WHAT IS REQUIRED: Repeat the entries that follow verbatim, without any of their pictures.
DATA TO USE below:
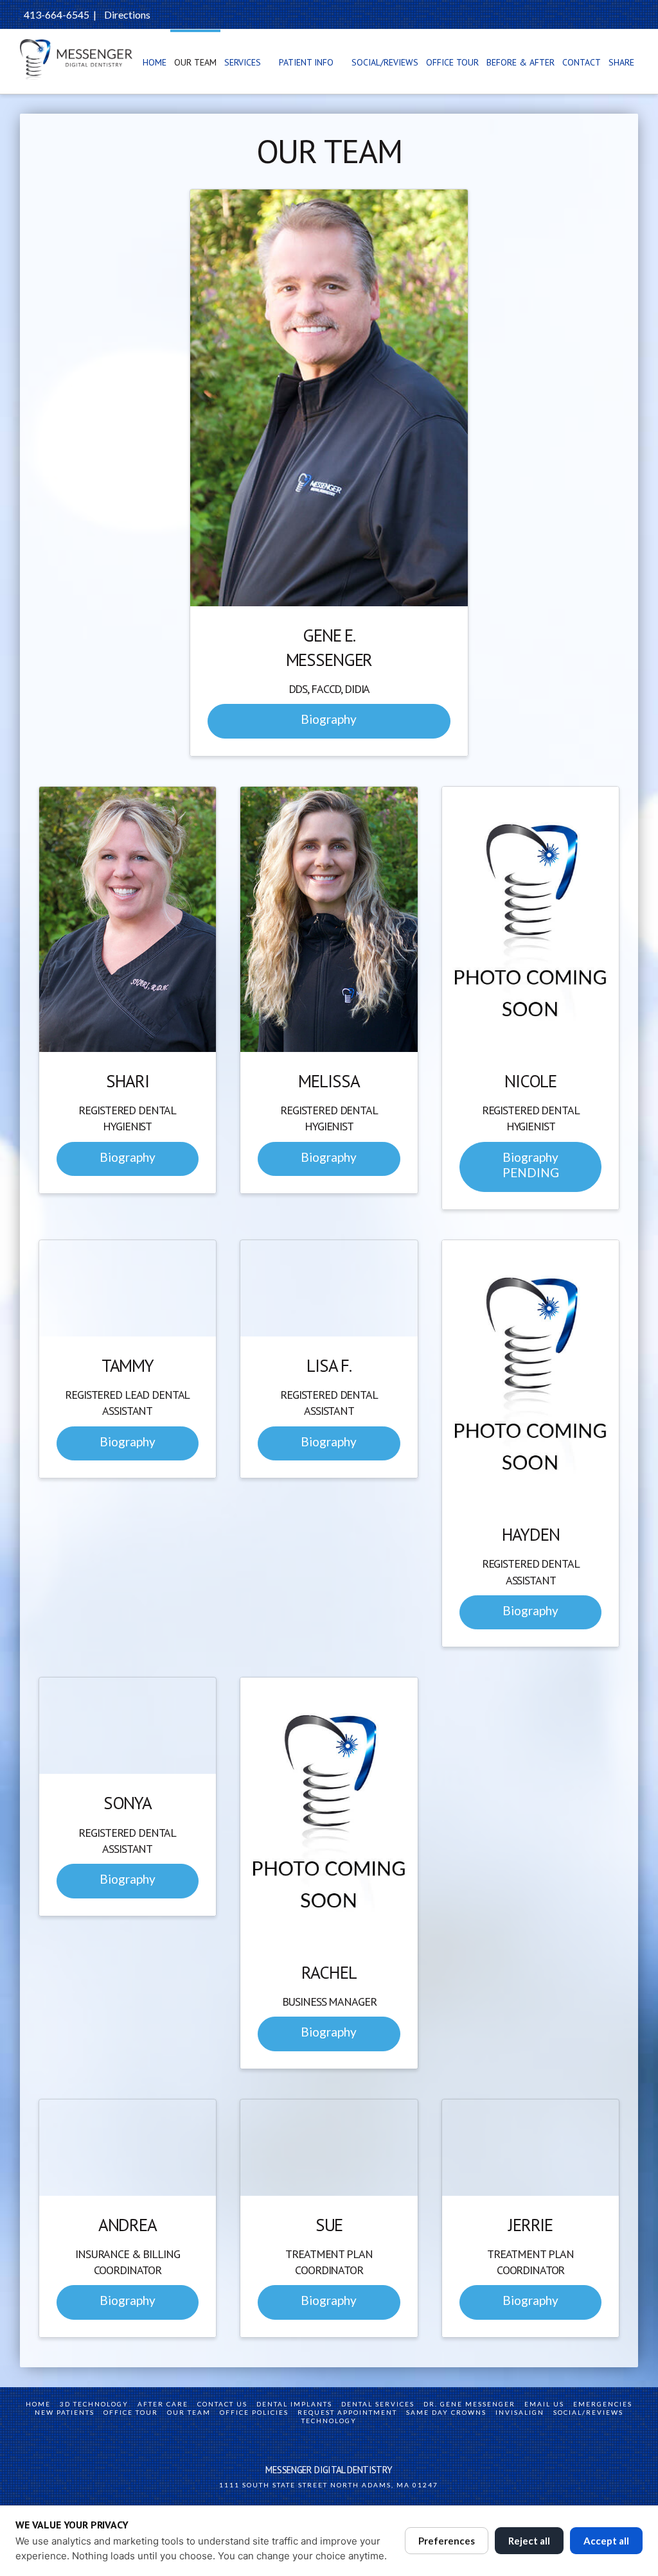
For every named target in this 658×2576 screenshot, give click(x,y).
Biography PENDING (530, 1165)
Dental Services (377, 2404)
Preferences (446, 2540)
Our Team (189, 2412)
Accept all (606, 2540)
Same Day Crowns (446, 2412)
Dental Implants (294, 2404)
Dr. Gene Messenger (469, 2404)
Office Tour (130, 2412)
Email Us (544, 2404)
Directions (127, 14)
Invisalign (519, 2412)
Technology (329, 2420)
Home (38, 2404)
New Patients (64, 2412)
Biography (329, 719)
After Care (163, 2404)
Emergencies (602, 2404)
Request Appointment (347, 2412)
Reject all (529, 2540)
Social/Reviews (588, 2412)
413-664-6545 (56, 14)
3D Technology (94, 2404)
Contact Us (222, 2404)
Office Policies (254, 2412)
End of DATA TO USE.
REPLY:
For every named target in this 658×2576 screenshot, give click(x,y).
Biography PENDING (530, 1165)
Dental Services (377, 2404)
Preferences (446, 2540)
Our Team (189, 2412)
Accept all (606, 2540)
Same Day Crowns (446, 2412)
Dental Implants (294, 2404)
Dr. Gene Messenger (469, 2404)
Office Tour (130, 2412)
Email Us (544, 2404)
Directions (127, 14)
Invisalign (519, 2412)
Technology (329, 2420)
Home (38, 2404)
New Patients (64, 2412)
Biography (329, 719)
After Care (163, 2404)
Emergencies (602, 2404)
Request Appointment (347, 2412)
Reject all (529, 2540)
Social/Reviews (588, 2412)
413-664-6545 (56, 14)
3D Technology (94, 2404)
Contact Us (222, 2404)
Office Policies (254, 2412)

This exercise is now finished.